Class Notes

The Vocation of Teaching and the Penn State Scandal

By Paula Marantz Cohen | November 22, 2011


My husband and I were on our way to Paris for our honeymoon when there was a commotion toward the front of the plane. It filtered back to us that someone was sick, and my husband, who had just finished his residency in internal medicine, immediately went forward and spent the rest of the trip ministering to a young woman who had gone into diabetic shock. I will always remember my Paris honeymoon for that plane trip, when I was left for seven hours at the back of the plane while my husband saved someone’s life.

My husband’s action was not simply a function of his morally upright character, morally upright though I think he is. It was also a function of his training as a physician. A doctor is supposed to step forward when someone is in distress. In recent years we hear reports of physicians, fearful of litigation, who shirk this duty, but they are exceptions. Doctors who don’t provide aid when the occasion demands it violate the sacred code of their profession.

Let us turn now to the Penn State scandal. Educators in this case failed to intervene where many people were apparently in distress. This failure has been explained in moral terms, and, certainly, one cannot discount the moral element. We assume that any morally upright person who knew about what is reported to have been going on in that locker room would have intervened on behalf of the abused child, just as we assume that anyone on that airplane to Paris would have tried to help the sick woman. But there is an additional responsibility that comes with being a teacher—an understanding of moral duty not in absolute terms but in vocational ones.

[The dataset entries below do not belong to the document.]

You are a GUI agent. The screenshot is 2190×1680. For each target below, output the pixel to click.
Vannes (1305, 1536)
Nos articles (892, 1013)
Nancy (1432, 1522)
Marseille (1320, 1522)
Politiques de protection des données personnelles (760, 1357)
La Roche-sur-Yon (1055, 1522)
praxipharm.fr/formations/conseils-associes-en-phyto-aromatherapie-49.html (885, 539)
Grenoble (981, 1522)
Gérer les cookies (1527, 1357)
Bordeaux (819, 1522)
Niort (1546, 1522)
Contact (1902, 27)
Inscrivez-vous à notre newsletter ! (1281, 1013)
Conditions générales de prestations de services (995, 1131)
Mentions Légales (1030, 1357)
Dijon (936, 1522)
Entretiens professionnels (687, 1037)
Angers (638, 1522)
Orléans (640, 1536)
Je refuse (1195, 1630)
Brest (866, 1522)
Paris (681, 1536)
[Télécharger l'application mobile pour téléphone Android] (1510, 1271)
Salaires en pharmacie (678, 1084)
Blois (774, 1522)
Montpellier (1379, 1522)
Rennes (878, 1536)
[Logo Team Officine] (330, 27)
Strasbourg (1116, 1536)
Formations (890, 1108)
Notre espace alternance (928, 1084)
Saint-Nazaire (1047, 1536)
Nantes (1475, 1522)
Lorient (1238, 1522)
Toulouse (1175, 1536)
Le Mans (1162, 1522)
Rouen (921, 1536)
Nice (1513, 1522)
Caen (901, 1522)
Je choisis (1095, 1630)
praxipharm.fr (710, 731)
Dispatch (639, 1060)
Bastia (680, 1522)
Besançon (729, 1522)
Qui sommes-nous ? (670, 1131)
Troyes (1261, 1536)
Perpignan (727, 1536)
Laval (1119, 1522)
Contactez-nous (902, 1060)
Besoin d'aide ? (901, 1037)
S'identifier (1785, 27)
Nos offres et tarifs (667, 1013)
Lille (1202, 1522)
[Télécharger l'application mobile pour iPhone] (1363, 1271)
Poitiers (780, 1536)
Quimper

The university president, athletic director, head coach, and graduate assistant coach (a confusing appellation, if ever there was one) apparently failed in their moral duty to alert the police that young people were being abused. But the emphasis on morality misses part of the point. Teaching–of which coaching and college administration should be a subset—are professions that are supposed to support learning, much the way that medicine is a profession supporting health. As part of this mandate, teachers have a responsibility to intervene when learning is inhibited or under attack. Doctors not only support good health, they also intervene to alleviate sickness. Why isn’t the mission of teaching (and coaching and the administration of education) seen in the same terms?

Part of the reason is that education is a less clear-cut vocation than medicine. We are not speaking of physical calamities like cardiac arrest or diabetic shock, but more amorphous ones involving child welfare (though sexual abuse, in the case in question, is clear-cut enough). More to the point, however, medicine is a vocation that has traditionally garnered more respect than teaching, and as a result, it has been able to hold its practitioners to a higher standard. This standard extends beyond the patients who visit doctors’ offices to people in general. As members of their profession, they feel obliged to intervene and help whenever and wherever a medical emergency arises. You might say that any decent person would intervene, but that misses the degree to which we learn our sense of appropriate behavior within vocational parameters and are abetted or inhibited in this behavior by the institutions that employ us.

Joe Paterno took a holier-than-thou attitude with respect to his vocation, but this was not what gained him respect. He wasn’t revered because he was an educator but because he won football games. (We can put aside for the moment what role athletics should play in an educational curriculum—that is a topic for another column.) That Paterno made more money than the president of Penn State—and, more tellingly, far more than the most effective and devoted teacher there—says something about the values of that institution and, beyond that, about the values of the society in which that institution is a part. We don’t respect teachers as much as we respect doctors. Perhaps that is a factor in those instances when they don’t look beyond the narrow purviews of teaching, scholarship, and coaching football to something larger: the protection and promotion of the well-being of those being taught.